● **EXTRACT PROVIDED**:
The free group in R

knitr::opts_chunk$set(collapse = TRUE, comment = "#>", dev = "png", fig.width = 7, fig.height = 3.5, message = FALSE, warning = FALSE) options(width = 80, tibble.width = Inf)

The freegroup package

This package provides some functionality for manipulating the free group on a finite list of symbols.

There is an excellent wikipedia page.

Basically, the free group~$\left(X,\circ\right)$ on a set $S={a,b,c,...,z}$ is the set $X$ of words that are things like $c^{-4}bb^2aa^{-1}ca$. Usually one works only with words that are in reduced form, which has successive powers of the same symbol combined, in this case it would be $c^{-4}b^3ca$; see how the $a$ term in the middle has vanished.

The group operation is juxtaposition; thus, for example $a^2b^{-3}c^2\circ c^{-2}ba =a^2b^{-3}c^2c^-2ba =a^2b^{-2}ba$.

A word is represented by a two-row integer matrix: The top row is the integer representation of the symbol and the second row is the corresponding power. For example, say we want to represent~$a^2b^{-3}ac^2a^{-2}$ we would identify $a$ as 1, $b$ as 2, etc and write

(M <- rbind(c(1,2,3,3,1),c(2,-3,2,3,-2)))

(see how negative entries in the second row correspond to negative powers). Then to convert to a more useful form we would have

library(freegroup) (x <- free(M))

The representation for R object x is still a two-row matrix, but the print method is active and uses a more visually appealing scheme.

We can coerce strings to free objects:

(y <- as.free("aabbbcccc"))

The free group operation is simply juxtaposition, represented here by the plus symbol, "+":

x+y

See how the $a$ "cancels out" in the juxtaposition. Note that concatenation is associative. Multiplication is also defined. Suppose we want to concatenate 5 copies of x:

x*5

The package is vectorized:

x*(0:3)

There are a few methods for creating free objects:

abc(1:9) rfree(10,4)

Inverses are calculated using unary or binary minus:

(u <- rfree(10,4)) -u u-u

We can take the "sum" of a vector of free objects simply by juxtaposing the elements:

sum(u)

Powers are defined as per group conjugation: x^y == y^{-1}xy (or, written in additive notation, -y+x+y):

u z <- alpha(26) u^z

Thus:

sum(u^z) == sum(u^z)

If we have more than 26 symbols the print method runs out of letters:

free(rbind(1:30,1))

If this is a problem (it might not be: the print method might not be important) it is possible to override the default symbol set:

options(symbols = state.abb) free(rbind(1:50,1))

● **PROBLEMS TO SOLVE**:
A – Repeat a passage from the freegroup text word for word, starting with "(M <- rbind(c(1,2,3,3,1),c(2,-3,2,3,-2)))" and going on through "(x <- free(M))".
B – Give a two-sentence summary of the freegroup text.
C – Put this sentence from the freegroup text into Spanish: "This package provides some functionality for manipulating the free group on a finite list of symbols."
Answer from the freegroup text only, not the listing.

● **ENTRIES SUPPLIED**:
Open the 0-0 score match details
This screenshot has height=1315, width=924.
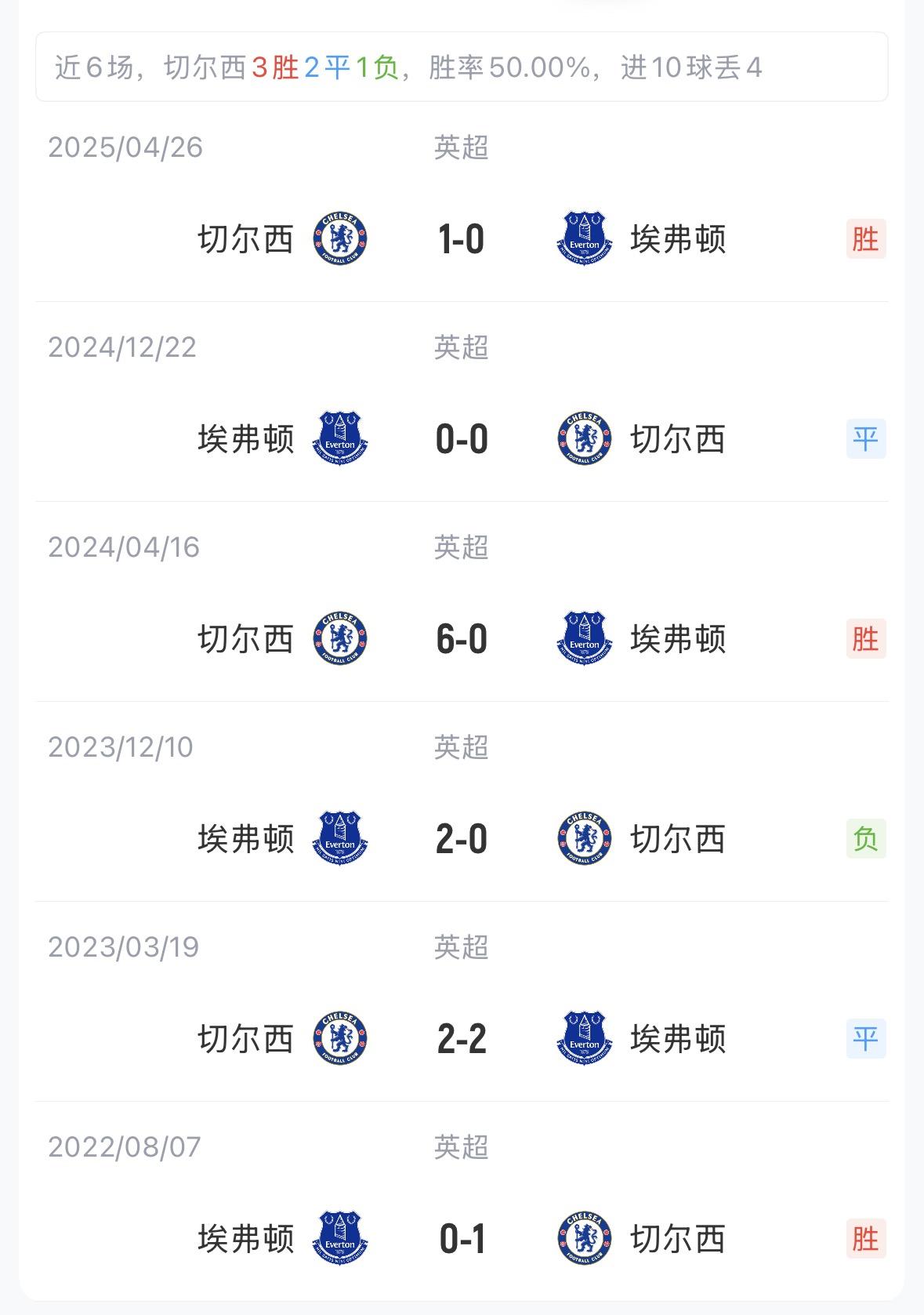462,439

--

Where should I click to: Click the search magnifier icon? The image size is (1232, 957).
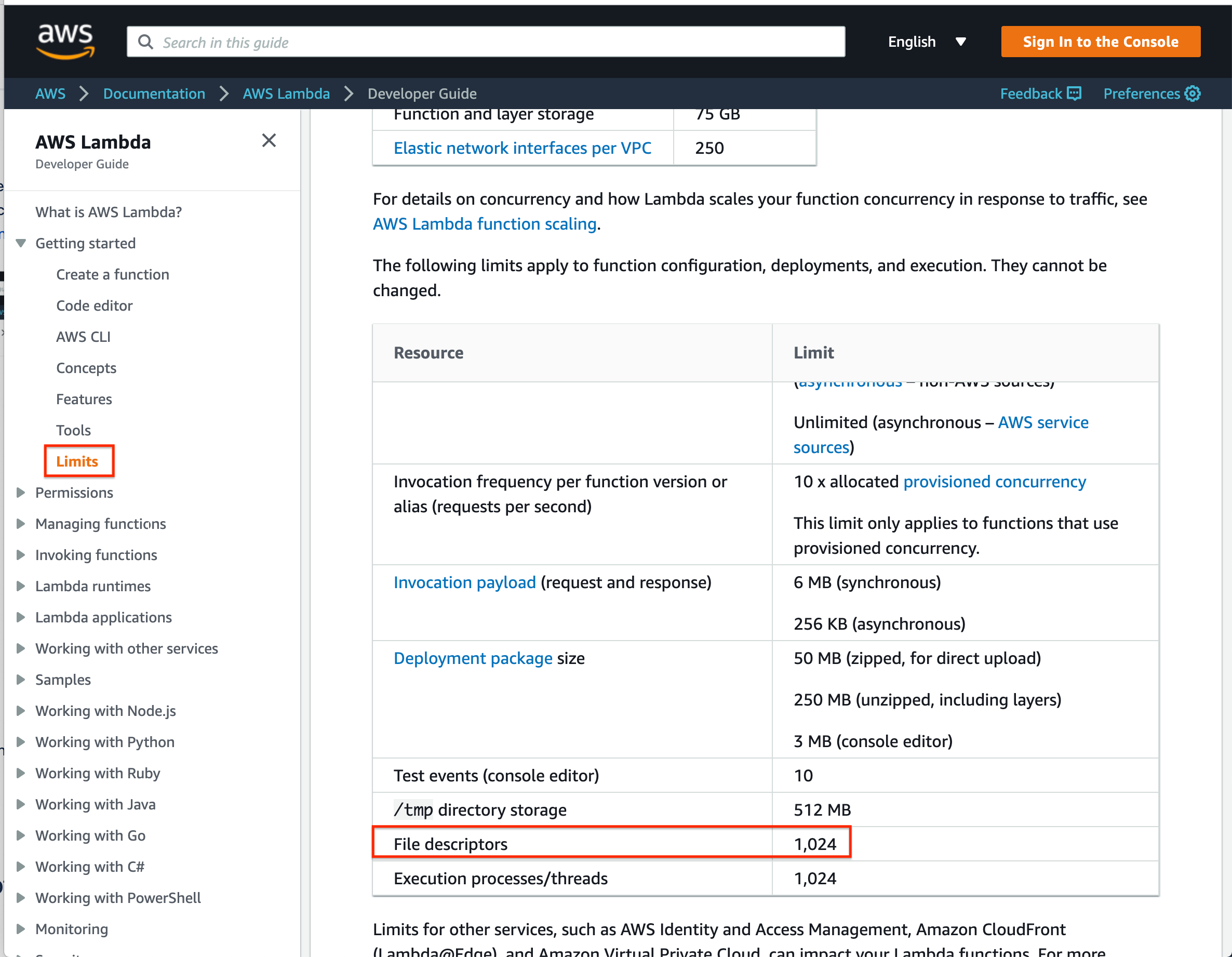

--

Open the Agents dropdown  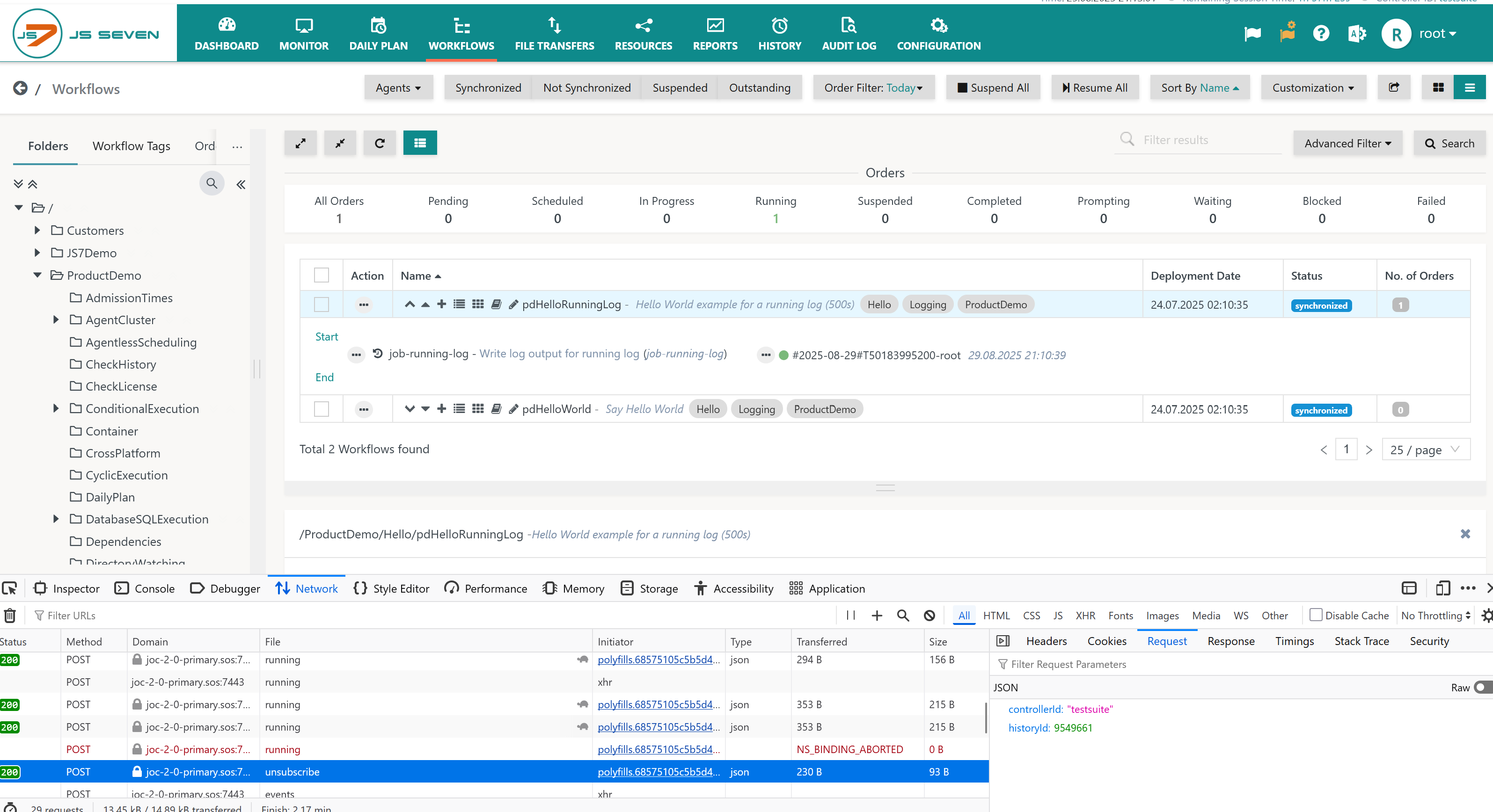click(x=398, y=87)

● **ANSWERS IN ORDER**:
A –
(M <- rbind(c(1,2,3,3,1),c(2,-3,2,3,-2)))

(see how negative entries in the second row correspond to negative powers). Then to convert to a more useful form we would have

library(freegroup) (x <- free(M))

B – The freegroup package for R handles the free group on a finite list of symbols, whose elements are words usually kept in reduced form and stored as a two-row integer matrix of symbols and powers. The group operation is juxtaposition, written with "+", and the package also offers multiplication, inverses through minus, sums of vectors of free objects, and powers defined as conjugation.

C – Este paquete ofrece algunas funciones para manipular el grupo libre sobre una lista finita de símbolos.